## Begin Passage provided
You can loop with a Do While .Found = True
(my preferred method).
Make sure that you set .Wrap = wdFindStop
or you will have an infinite loop.
I'd put the results in a dictionary.
Dim eAddresses As Object: Set eAddresses = CreateObject("Scripting.Dictionary")
Dim rng As Range
Set rng = ActiveDocument.Content
Dim srchRng As Range
Dim addressNum As Long
addressNum = 1
With rng.Find
.Text = "@"
.Wrap = wdFindStop
.Forward = True
.MatchWildcards = False
.Execute
Debug.Print rng.Text
Do While .Found
Set srchRng = rng.Duplicate
srchRng.MoveStartUntil Cset:=" ", Count:=wdBackward
Debug.Print srchRng.Text
srchRng.MoveEndUntil Cset:=","
If Not eAddresses.Exists(srchRng.Text) Then
eAddresses.Add srchRng.Text, addressNum
addressNum = addressNum + 1
End If
.Execute
Loop
End With
End Sub
As a side note, when you push these to production, I'd definitely pull out all the Debug.Print
statements. It makes for a cluttered immediate window, especially if you plan on printing useful metrics and/or errors to the immediate window (which I recommend).
Upvotes: 1
## End Passage provided
## Begin Given records
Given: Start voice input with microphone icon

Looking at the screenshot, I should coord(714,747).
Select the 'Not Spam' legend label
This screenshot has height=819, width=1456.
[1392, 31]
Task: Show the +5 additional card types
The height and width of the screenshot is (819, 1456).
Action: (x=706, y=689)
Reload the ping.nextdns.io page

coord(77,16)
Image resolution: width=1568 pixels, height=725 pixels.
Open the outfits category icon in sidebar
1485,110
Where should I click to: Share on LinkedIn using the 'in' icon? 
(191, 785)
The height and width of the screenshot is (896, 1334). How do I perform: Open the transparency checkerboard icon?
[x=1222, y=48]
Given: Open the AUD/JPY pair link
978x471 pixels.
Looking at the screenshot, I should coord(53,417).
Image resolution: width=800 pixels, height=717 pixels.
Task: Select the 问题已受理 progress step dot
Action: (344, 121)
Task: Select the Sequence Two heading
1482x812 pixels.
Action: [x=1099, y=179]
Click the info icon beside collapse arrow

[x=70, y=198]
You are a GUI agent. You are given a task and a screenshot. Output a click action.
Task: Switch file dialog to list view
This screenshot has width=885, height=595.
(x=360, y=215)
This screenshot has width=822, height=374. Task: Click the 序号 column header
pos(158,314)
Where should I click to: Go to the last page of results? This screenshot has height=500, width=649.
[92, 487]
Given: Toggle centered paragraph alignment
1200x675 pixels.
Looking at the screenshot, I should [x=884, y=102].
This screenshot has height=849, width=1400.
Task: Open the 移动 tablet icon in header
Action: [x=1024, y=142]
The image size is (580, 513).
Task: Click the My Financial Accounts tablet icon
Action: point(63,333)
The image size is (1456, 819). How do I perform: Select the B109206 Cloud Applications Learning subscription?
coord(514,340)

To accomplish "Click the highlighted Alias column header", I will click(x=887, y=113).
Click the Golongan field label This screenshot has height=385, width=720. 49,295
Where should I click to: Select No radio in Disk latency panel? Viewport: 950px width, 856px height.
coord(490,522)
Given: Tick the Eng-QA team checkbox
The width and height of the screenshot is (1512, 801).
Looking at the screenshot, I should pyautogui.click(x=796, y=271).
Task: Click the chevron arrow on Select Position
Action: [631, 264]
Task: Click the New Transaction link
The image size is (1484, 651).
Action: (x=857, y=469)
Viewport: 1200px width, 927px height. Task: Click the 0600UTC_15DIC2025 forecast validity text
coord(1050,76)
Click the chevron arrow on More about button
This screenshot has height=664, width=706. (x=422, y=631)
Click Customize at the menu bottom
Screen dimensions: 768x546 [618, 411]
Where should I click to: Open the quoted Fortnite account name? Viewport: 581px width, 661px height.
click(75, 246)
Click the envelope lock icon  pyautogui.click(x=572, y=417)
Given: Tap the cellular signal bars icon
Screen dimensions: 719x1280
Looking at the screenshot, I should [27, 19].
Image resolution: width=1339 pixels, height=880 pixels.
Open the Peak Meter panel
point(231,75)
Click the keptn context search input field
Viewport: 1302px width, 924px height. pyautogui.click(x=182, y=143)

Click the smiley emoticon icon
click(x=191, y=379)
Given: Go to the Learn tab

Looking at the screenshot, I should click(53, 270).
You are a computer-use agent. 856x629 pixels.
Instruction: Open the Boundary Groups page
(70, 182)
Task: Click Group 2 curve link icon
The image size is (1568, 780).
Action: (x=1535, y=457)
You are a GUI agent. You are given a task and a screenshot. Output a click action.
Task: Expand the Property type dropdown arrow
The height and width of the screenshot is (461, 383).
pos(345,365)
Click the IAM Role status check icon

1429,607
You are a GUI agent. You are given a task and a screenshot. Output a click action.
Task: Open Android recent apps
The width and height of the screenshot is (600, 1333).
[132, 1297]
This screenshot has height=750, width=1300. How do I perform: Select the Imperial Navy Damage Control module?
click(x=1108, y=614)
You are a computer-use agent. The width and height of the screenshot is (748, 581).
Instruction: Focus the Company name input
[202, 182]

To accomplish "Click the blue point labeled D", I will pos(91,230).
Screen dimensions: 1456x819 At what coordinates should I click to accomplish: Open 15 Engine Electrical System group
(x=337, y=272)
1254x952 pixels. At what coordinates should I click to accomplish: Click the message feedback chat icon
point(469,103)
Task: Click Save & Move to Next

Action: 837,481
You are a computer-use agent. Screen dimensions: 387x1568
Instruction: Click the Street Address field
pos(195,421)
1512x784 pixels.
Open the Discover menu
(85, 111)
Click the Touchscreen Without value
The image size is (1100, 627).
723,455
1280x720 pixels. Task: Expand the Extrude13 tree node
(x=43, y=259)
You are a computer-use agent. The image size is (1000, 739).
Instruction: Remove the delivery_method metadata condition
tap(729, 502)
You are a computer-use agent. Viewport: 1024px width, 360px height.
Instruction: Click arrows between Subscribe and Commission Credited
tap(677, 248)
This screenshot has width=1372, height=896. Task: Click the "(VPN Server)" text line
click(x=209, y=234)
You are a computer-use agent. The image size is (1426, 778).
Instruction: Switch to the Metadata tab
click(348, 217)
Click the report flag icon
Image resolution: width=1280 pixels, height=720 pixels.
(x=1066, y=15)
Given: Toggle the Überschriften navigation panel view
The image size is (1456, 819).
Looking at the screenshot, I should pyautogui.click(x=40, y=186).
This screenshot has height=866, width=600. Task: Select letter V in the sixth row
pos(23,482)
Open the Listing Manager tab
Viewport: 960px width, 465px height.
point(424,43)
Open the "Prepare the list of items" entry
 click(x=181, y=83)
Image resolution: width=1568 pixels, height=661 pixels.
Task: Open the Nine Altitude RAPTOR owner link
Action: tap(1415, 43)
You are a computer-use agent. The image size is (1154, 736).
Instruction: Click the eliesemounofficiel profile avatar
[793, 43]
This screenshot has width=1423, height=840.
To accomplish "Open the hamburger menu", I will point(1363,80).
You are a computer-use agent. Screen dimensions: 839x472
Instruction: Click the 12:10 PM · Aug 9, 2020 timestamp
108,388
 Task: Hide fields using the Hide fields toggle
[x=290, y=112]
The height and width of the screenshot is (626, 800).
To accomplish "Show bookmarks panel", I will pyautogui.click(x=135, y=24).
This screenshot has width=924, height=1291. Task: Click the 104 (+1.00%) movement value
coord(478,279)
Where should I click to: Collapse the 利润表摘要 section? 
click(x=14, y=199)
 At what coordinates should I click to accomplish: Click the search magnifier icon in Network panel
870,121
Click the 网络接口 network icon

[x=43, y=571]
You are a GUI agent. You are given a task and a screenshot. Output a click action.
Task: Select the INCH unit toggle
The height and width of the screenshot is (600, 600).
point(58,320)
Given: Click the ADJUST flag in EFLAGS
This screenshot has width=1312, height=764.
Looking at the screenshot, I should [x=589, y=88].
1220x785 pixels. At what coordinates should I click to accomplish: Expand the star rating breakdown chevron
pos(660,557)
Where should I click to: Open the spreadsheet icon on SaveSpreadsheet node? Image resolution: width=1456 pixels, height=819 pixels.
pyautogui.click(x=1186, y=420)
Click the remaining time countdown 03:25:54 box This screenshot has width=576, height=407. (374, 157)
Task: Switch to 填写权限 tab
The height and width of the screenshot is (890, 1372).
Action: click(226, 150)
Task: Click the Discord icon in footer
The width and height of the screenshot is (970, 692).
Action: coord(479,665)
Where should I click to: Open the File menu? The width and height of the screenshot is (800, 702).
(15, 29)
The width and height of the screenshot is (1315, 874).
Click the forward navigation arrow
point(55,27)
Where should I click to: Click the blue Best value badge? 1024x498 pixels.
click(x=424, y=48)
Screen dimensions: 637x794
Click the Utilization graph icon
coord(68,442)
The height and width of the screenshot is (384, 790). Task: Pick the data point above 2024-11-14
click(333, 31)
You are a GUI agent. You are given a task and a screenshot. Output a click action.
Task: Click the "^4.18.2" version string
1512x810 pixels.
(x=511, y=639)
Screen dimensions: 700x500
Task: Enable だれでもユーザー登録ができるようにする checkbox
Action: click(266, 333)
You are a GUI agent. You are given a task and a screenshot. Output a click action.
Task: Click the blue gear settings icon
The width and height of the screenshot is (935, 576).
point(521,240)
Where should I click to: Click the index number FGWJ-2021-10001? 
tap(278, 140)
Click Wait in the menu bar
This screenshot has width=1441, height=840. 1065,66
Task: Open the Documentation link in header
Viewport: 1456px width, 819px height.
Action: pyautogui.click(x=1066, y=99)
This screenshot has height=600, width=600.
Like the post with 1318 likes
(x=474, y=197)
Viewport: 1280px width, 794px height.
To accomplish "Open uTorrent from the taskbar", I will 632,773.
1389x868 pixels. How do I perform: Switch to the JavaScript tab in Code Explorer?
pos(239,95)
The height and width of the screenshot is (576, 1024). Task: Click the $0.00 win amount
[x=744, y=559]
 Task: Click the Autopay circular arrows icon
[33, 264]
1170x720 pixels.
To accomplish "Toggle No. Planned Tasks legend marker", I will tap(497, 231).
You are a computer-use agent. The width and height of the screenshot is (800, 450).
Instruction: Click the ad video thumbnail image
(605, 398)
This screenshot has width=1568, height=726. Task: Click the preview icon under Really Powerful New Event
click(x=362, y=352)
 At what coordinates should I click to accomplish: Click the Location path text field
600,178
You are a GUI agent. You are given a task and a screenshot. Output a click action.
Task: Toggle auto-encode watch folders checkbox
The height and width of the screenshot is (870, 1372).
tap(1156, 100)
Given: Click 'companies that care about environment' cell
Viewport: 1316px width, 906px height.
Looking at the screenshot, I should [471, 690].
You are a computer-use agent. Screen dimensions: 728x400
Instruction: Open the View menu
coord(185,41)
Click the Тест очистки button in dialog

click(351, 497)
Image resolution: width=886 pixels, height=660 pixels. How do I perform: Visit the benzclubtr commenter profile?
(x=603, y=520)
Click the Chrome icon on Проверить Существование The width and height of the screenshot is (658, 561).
## End Given records
## Short task 1
According to the VBA forum answer, what should .Wrap be set to so the loop doesn't run forever?
## Short task 2
Write out the stretch of the VBA forum answer from "You can loop" through "in a dictionary.", swapping "infinite" for "endless".

## Correct response 1
.Wrap = wdFindStop

## Correct response 2
You can loop with a Do While .Found = True
(my preferred method).
Make sure that you set .Wrap = wdFindStop
or you will have an endless loop.
I'd put the results in a dictionary.